A recent study in the Journal of Medical Internet Research aimed to look at the question of PHR adoption in the context of an employer program. The University of Maryland's Dr. Ritu Agarwhal and her research team conducted an observational study at Elmendorf Air Force Base in Alaska in December 2010, as the base was launching its MiCare opt-in PHR and secure messaging system. Only about 7 percent of the patients at the base invited to register for the PHR system actually did so: 1,801 out of some 26,000. Of those, 283 completed surveys about how they intended to use the records.

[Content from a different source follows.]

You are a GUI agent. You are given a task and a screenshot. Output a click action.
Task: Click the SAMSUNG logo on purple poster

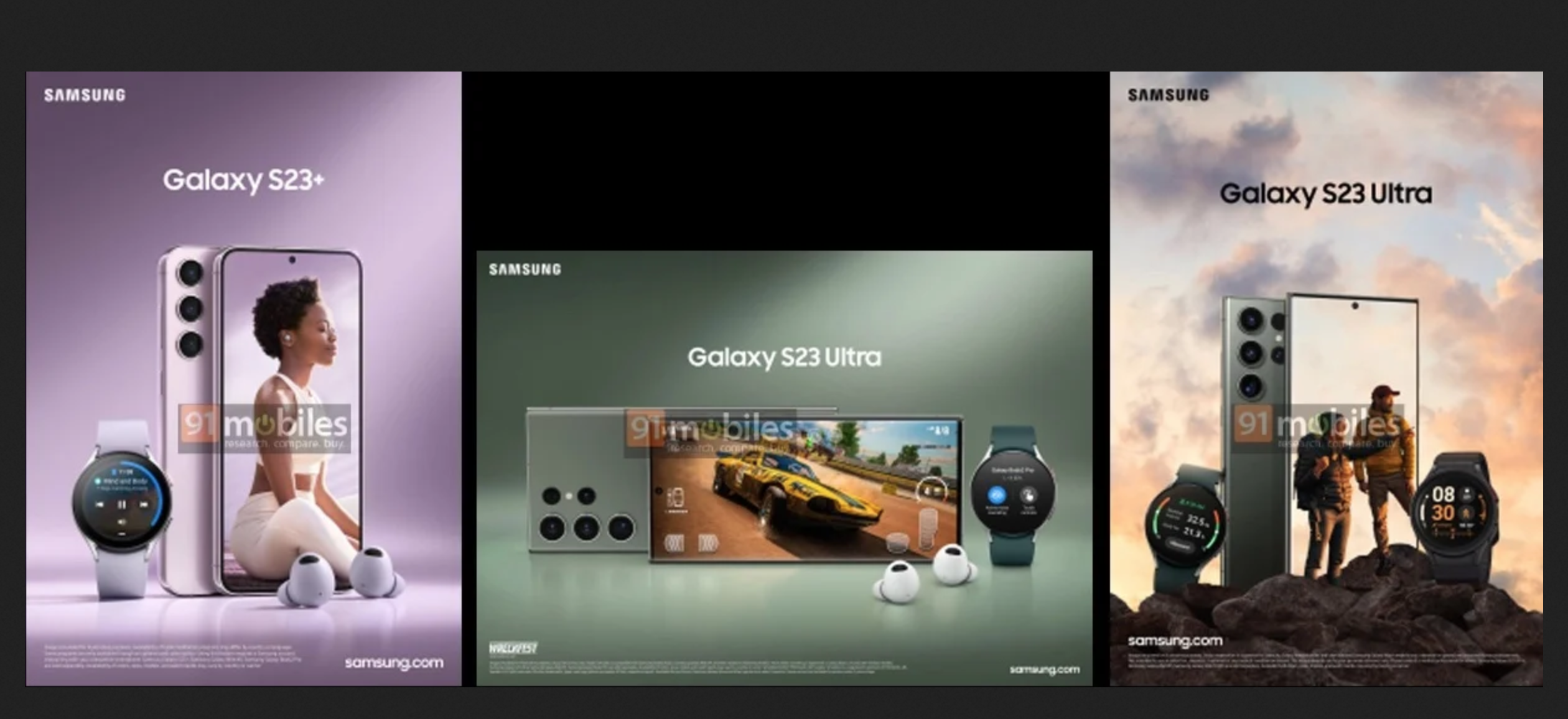click(85, 95)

"The survey sample was significantly older, higher paid, more sick, and more likely to be female than the [overall] Elmendorf population," the study reports. "The survey sample was also older, higher paid, more sick, and more likely to be active duty than early adopters who chose not to complete the survey. These differences were consistent with findings from other studies which examined usage patterns of secure messaging and found usage to be higher for women, individuals with higher levels of education, and increased morbidities. Education information was not available from the Air Force databases, but income was often correlated with education." They also found that most of the survey group rated their computer skills as "quite extensive" or "very extensive."
In addition to these broad demographic trends, Agarwhal and her team found a link between patients' current satisfaction with their health provider and adoption of the PHR, suggesting that one thing providers can do to increase adoption is to build strong relationships with patients. They also found that communication about the PHR tool needed to be specific and personalized. In the study, they found that respondents who considered record keeping the most important function of the PHR were less likely to use it, possibly because the marketing materials downplayed the record-keeping functionality compared to the patient-provider engagement functions.
In general, the study found that effective communication from the employer was a bigger factor in adoption intention than whether a patient thought the system would be useful.
"The health care process management support function of the PHR represents a two-way street between the patient and provider (eg, scheduling appointments, exchanging messages)," the study says. "It is not surprising that the patient needs to perceive that the other party in the exchange believes in the benefits of the system as well. Communication tactics help reinforce this message. Organizations planning a PHR implementation should carefully craft a communication strategy suited to their organization’s needs to improve the likelihood of a high adoption rate, resulting in the highest return on their investment in the technology."